Research Impact: Researchers collaborate across continents to develop app to improve South Africa’s literacy levels

3 May 2024

Child being taught by teacher

British Academy funded researchers from the University of the West of England (UWE) teamed up with the University of Zululand (UNIZULU) in KwaZulu-Natal to develop an app designed to support teachers and trainee teachers in rural and township schools with reading development and the teaching of reading comprehension.

According to the 2021 Progress in International Reading Literacy Study which tested the reading ability of 400,000 students globally, literacy levels in South Africa are among the lowest globally. The enduring legacy of apartheid continues to perpetuate inequalities within South Africa’s education system and despite numerous literacy reforms and initiatives aimed at enhancing reading proficiency, progress remains limited.

> _DIRECTIONS_:
• A. According to the article on the South African literacy app, how many students did the 2021 Progress in International Reading Literacy Study test?
• B. Copy the article on the South African literacy app word for word, starting at "Research Impact: Researchers" and ending at "of reading comprehension.".

> _DATA TO EXAMINE_:
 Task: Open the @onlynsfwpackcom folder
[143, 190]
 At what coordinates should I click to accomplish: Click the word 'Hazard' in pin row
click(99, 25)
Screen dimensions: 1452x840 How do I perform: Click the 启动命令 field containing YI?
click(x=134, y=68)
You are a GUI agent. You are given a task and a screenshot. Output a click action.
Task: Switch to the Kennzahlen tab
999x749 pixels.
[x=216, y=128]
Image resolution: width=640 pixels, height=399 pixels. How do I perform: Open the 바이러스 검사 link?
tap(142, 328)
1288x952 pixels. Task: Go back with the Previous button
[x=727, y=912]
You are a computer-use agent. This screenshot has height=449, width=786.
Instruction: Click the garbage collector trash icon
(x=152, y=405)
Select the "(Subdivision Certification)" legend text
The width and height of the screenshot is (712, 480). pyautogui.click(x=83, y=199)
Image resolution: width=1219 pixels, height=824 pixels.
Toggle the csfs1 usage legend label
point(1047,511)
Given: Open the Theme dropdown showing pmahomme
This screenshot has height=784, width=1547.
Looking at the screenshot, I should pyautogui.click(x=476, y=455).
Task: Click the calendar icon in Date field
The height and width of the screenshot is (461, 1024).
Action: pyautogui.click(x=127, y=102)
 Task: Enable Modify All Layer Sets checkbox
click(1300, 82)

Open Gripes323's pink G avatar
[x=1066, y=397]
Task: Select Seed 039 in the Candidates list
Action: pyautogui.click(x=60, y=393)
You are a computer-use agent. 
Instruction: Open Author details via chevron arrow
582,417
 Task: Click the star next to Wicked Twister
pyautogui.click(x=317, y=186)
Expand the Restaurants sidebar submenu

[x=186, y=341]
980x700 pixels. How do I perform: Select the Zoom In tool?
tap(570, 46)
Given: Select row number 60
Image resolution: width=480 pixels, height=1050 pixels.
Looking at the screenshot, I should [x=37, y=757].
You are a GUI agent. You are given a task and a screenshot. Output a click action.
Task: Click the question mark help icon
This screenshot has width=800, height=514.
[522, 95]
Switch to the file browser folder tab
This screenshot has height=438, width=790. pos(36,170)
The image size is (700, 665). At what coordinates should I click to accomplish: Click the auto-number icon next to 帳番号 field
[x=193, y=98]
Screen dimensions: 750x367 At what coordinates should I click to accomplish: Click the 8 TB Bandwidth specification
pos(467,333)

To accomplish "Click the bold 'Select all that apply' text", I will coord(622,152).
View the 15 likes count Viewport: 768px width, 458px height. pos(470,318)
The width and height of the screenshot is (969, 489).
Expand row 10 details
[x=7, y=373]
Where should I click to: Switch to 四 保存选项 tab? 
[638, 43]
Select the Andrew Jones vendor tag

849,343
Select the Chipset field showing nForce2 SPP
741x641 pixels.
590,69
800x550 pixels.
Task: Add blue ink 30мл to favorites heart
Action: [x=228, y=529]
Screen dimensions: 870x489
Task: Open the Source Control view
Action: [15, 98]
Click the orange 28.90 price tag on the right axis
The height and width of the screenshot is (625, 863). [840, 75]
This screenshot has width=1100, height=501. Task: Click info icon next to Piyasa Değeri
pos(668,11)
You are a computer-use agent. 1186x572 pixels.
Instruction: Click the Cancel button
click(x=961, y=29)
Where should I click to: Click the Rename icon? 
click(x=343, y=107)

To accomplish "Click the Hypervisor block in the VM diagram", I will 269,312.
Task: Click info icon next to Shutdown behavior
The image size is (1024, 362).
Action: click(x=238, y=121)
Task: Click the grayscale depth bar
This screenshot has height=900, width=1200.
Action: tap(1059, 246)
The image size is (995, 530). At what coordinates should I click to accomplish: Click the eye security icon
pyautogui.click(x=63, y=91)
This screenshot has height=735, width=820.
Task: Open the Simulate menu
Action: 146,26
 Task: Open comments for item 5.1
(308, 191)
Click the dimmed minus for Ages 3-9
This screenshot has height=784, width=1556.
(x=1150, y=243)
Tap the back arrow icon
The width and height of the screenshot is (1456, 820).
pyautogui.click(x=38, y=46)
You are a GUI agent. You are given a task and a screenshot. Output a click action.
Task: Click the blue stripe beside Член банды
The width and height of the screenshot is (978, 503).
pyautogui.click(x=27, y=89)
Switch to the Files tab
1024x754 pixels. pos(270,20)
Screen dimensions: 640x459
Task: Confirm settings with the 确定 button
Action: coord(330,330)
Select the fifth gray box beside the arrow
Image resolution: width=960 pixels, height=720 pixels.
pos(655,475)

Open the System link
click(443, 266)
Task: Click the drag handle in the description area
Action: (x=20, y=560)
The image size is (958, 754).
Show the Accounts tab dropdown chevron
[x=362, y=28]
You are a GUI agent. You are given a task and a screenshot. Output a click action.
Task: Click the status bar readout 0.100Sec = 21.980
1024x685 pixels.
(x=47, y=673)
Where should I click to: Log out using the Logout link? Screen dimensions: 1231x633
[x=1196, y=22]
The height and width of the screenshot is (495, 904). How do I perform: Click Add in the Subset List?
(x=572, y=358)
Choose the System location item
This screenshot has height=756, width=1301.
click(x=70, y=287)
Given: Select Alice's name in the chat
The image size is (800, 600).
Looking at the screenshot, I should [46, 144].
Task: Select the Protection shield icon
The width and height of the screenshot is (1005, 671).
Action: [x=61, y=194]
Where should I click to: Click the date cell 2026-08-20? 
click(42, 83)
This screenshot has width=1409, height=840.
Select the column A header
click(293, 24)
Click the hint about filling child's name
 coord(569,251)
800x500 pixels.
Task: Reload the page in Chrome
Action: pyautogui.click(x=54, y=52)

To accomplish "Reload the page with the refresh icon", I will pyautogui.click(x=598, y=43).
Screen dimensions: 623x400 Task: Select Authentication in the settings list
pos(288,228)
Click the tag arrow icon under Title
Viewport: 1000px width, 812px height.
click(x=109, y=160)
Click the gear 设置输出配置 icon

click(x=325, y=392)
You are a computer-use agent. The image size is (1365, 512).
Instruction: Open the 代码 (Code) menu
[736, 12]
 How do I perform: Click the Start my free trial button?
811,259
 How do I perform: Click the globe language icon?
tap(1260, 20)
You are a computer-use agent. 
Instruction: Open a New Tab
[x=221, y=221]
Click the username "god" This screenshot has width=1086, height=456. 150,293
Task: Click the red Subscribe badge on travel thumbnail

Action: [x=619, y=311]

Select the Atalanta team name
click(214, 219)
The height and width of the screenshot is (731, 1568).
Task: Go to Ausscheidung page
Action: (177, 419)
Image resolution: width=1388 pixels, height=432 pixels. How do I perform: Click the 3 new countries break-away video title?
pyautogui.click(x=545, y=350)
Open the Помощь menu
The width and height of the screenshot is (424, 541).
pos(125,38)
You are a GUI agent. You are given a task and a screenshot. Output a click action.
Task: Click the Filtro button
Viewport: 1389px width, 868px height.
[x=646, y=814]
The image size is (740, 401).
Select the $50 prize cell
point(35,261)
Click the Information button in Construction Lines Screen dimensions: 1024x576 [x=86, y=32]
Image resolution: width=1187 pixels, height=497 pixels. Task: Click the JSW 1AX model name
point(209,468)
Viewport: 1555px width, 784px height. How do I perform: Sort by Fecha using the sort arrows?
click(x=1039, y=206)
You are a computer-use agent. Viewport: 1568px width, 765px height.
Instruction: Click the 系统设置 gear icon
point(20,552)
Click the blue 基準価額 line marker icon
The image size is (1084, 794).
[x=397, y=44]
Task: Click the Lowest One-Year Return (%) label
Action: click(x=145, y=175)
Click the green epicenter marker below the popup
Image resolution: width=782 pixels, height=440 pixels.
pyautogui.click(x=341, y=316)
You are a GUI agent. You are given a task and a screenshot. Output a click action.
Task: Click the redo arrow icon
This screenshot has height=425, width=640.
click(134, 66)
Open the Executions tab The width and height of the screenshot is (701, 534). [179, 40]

> _RESULTS FOR THE EXERCISE_:
• A. 400,000 students globally.

• B.
Research Impact: Researchers collaborate across continents to develop app to improve South Africa’s literacy levels

3 May 2024

Child being taught by teacher

British Academy funded researchers from the University of the West of England (UWE) teamed up with the University of Zululand (UNIZULU) in KwaZulu-Natal to develop an app designed to support teachers and trainee teachers in rural and township schools with reading development and the teaching of reading comprehension.